→ PAGE EXTRACT:
● ● ● ● ● ● ●

Migrating legacy content

Advice for preparing unstructured documents for conversion:

Label all headings intended for topics with styles that indicate the intended topic type.

For example, in FrameMaker unstructured docs, a simple heading2 style used for level 2 headings may be changed in the templates to make several heading2 styles available (heading2concept, heading2task, etc.). This enables the DITA conversion programs to determine which type of topic was desired when the documents are converted.

This is not necessary if you use MIF2Go to convert unstructured FM content to DITA: MIF2Go can determine the correct infotype automatically, based on the styles used in the "body" section of the topic. For example, if you have a Heading2 followed by steps, MIF2Go will convert this to a task topic.

Try to fit all unstructured content to a DITA model. This involves moving all conceptual information out of task topics and into concept topics, moving tables that belong in reference topics out of concept/task topics, ensuring that all task topics have only one main procedure, moving prerequisites into a separate section before the main procedure in task topics, etc.

Clearly understand the difference between concepts and references and create guidelines you (and possibly others) will follow when you begin the task of chunking your legacy content. This is crucial to ensure you don't end up with "concepts" that are actually "references"...and vice versa.

Consider applying minimalism techniques early. Go through your content and make it
minimalist prior to chunking.

Ensure that all books are using the same paragraph and character tagging definitions. In Framemaker, all books should ideally be using the same paragraph and character catalogs.

Remove overrides to paragraph and character tag attributes. Replace one-off bold, underline, and italic settings with catalog-based character tags. Doing this helps any automation tools you might use to do a better job.

Use many of the items in your existing department style guide as a basis to create an Information Model that includes guidelines on how to use the collection of DITA elements. This model would define these elements in a way that would help you enforce the style and branding (look and feel) of all your docs. Having this Model gives authors the needed guidelines to develop new content in DITA. Put to paper the crucial items first (you'll discover what those are as you progress). This Model will develop and mature as time passes.

● ● ● ● ● ● ●

→ DATASET EXCERPT:
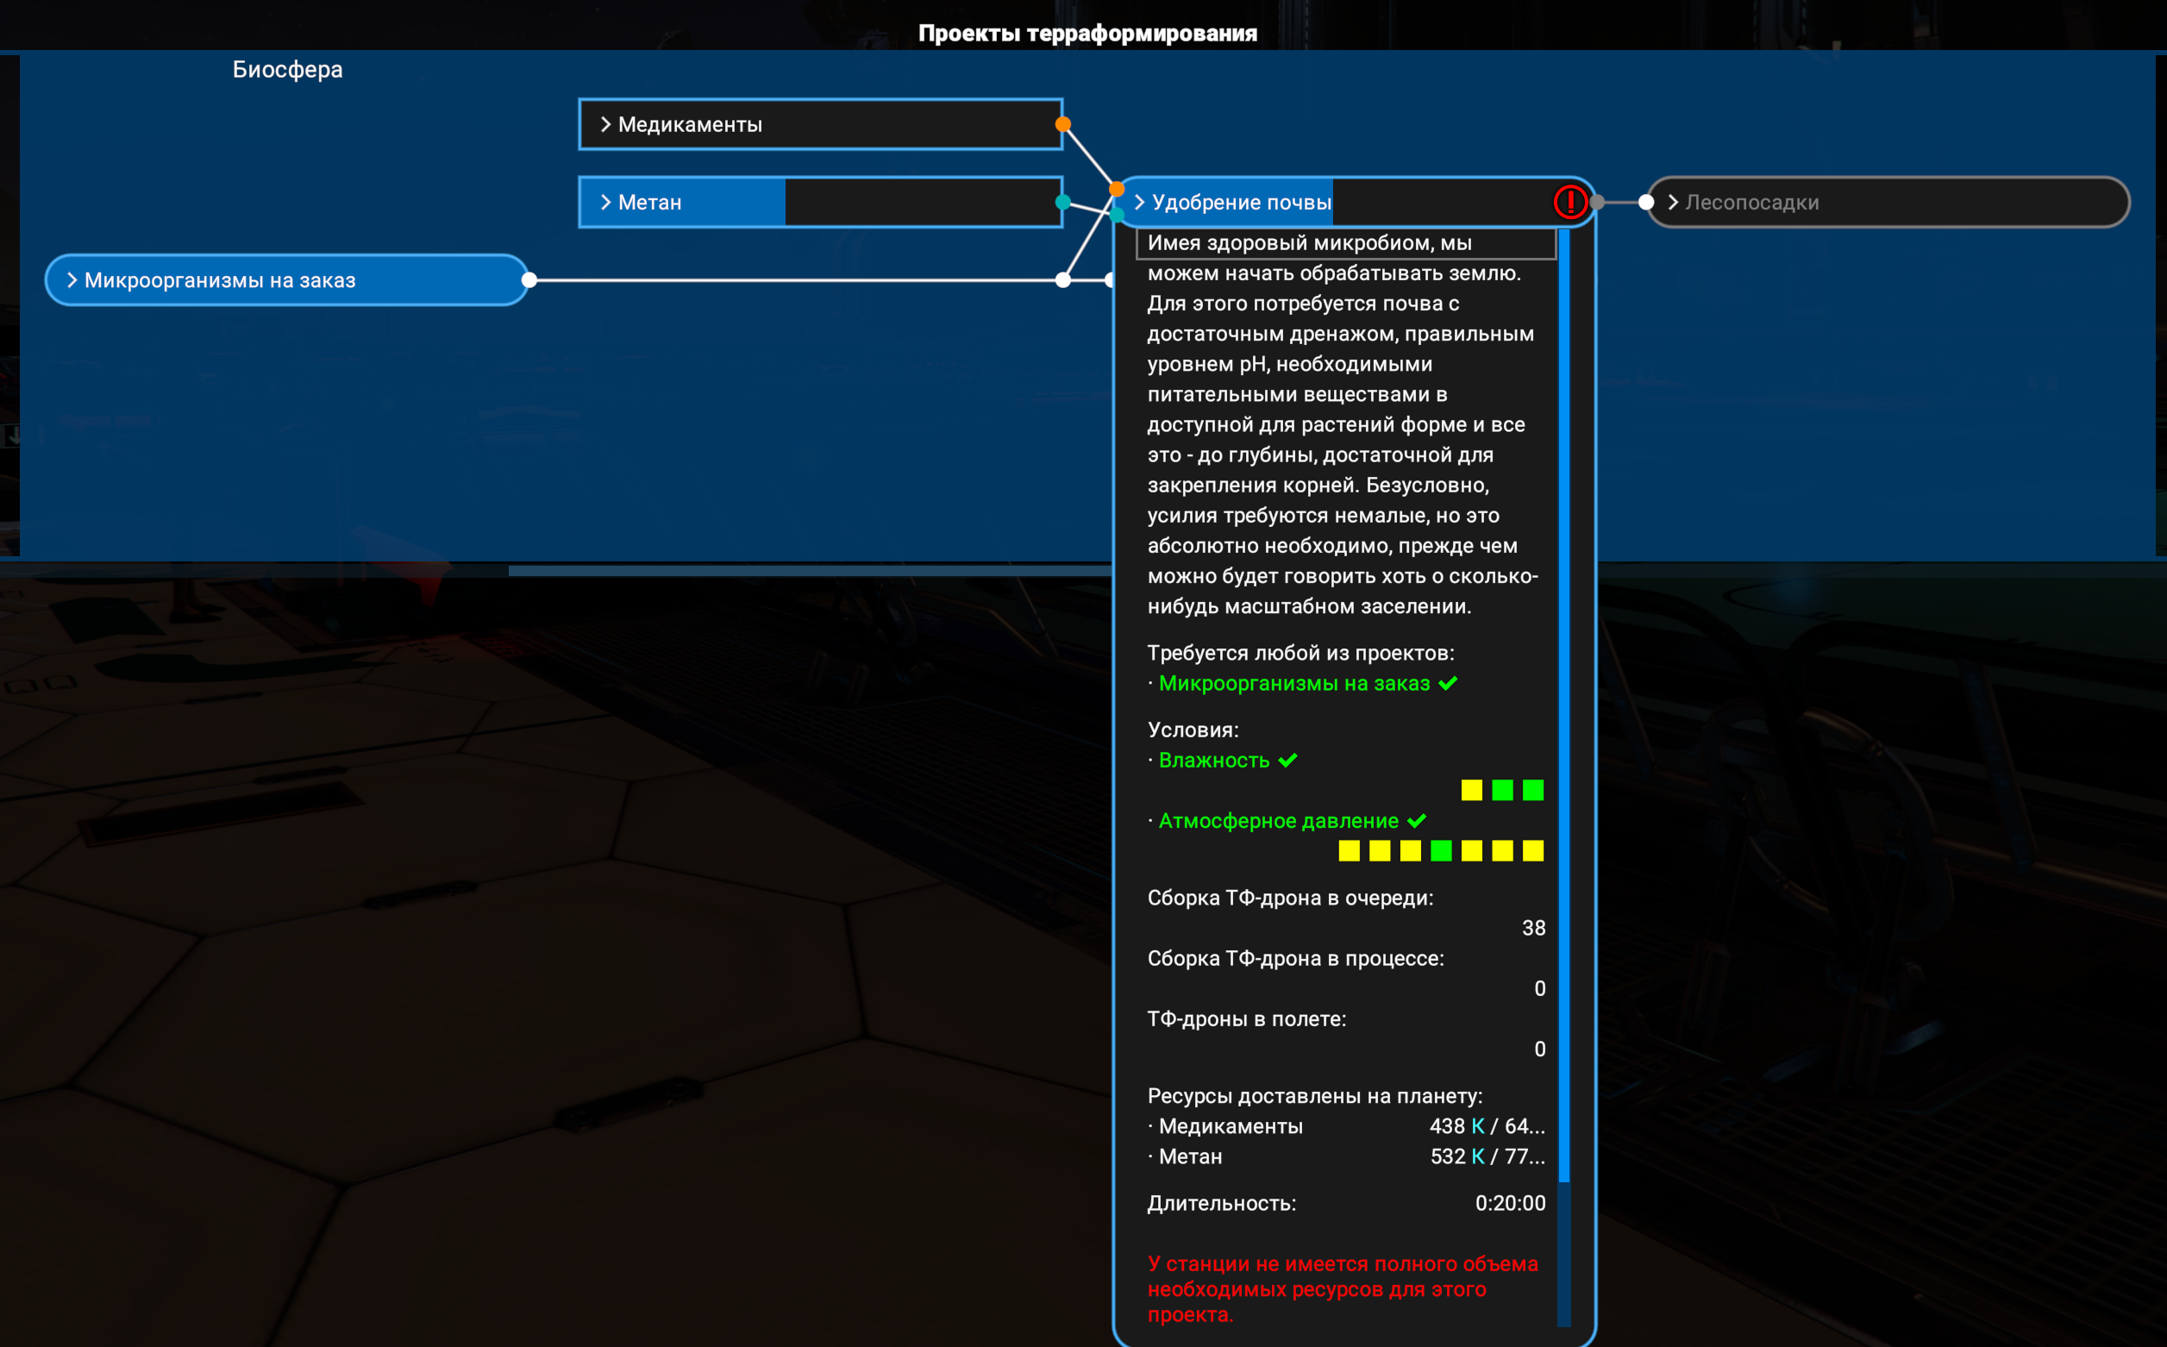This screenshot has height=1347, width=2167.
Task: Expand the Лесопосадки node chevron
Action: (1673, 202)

● ● ● ● ● ● ●

→ STATED PROBLEM 1:
Using the advice on migrating legacy content, explain in one to three sentences why headings intended for topics should carry styles that indicate the topic type.
→ STATED PROBLEM 2:
Carry on the advice on migrating legacy content past its last sentence, adding further points in the same style.

→ FINAL RESULT 1:
Styles such as heading2concept or heading2task let the DITA conversion programs determine which type of topic was intended when the documents are converted. This step is not needed when MIF2Go does the conversion, because MIF2Go determines the infotype automatically from the styles in the topic's body.

→ FINAL RESULT 2:
Ensure that the tag name is consistent throughout all books if you're using conditional tagging (such as that in Framemaker). In the DITA world, these tag names will become "metadata" (values for element attributes such as "audience", "platform", and "product"). These tag names should be defined in a metadata schema, which would be included in your Information Model.

Determine which content can be reused, at the topic level (EULA, copyright, preface info) and at the phrase level (company names, product names).

Carefully consider what is worth the trouble to store in a single location and import by conref vs. what is better left typed in as normal text. Going overboard with the conrefs can be a maintenance nightmare, but more reuse means less writing work and lower translation costs. You may find you have several sections that serve the same purpose and are almost the same. Consider writing one generic section that can work in place of the several.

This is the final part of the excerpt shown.